The arrangement of the control device 100 is such that the number Nc of coupling elements E or the inventory thereof within the chute 13 at any given point of time can be monitored by counting and comparing the number N1 of elements E passing through the upper-limit sensor 110 with the number R of revolutions of the motor M. Ideally, the inventory Nc of coupling elements E in the chute 13 is constant between the upper-limit sensor 110 and the lower-limit sensor 120 so that the motor M remains at a constant preset rate of speed. If however for some reason the inventory Nc of elements E in the chute 13 is reduced, this is readily detected by the detector 140 to reduce the speed of the motor M accordingly. Such instance would often occur when the supply of coupling elements E to the chute 13 is discontinued due to operational failure of a vibratory bowl 160 on a parts feeder 170 or due to the absence of elements E in the bowl 160, leading to discontinued function of the upper-limit sensor 110.
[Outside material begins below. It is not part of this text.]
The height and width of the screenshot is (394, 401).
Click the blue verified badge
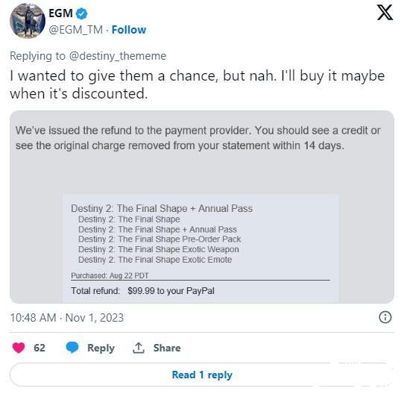coord(82,13)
FIG. 2 graphically plots the number R of revolutions or speed of the motor M against the number Nc of coupling elements E within the chute 13, from which it is evident that both numbers R and Nc remain in direct proportion provided a substantial level of inventory of elements E is established in the chute 13. However, if the inventory or number N of elements is reduced for one reason or another drastically to a level Nn, the motor M is preset to continue operation at a predetermined minimum rate of speed required to maintain the punches 21 in proper clamping operation, and as the inventory Nc of elements E becomes finally nil in the chute 13 as indicated at Ns in FIG. 2, this is detected by the lower-limit sensor 120 to transmit a corresponding signal to the main control circuit means 130 so as to discontinue the operation of the motor M. When the supply of coupling elements E from the parts feeder 170 is resumed, the number N of elements E gradually increases in the chute 13 with corresponding increase in the speed or number R of revolutions per unit time of the motor M until the inventory Nc of elements E is built up in the chute 13 such that the speed R of the motor M becomes proportionate to the number N of elements E.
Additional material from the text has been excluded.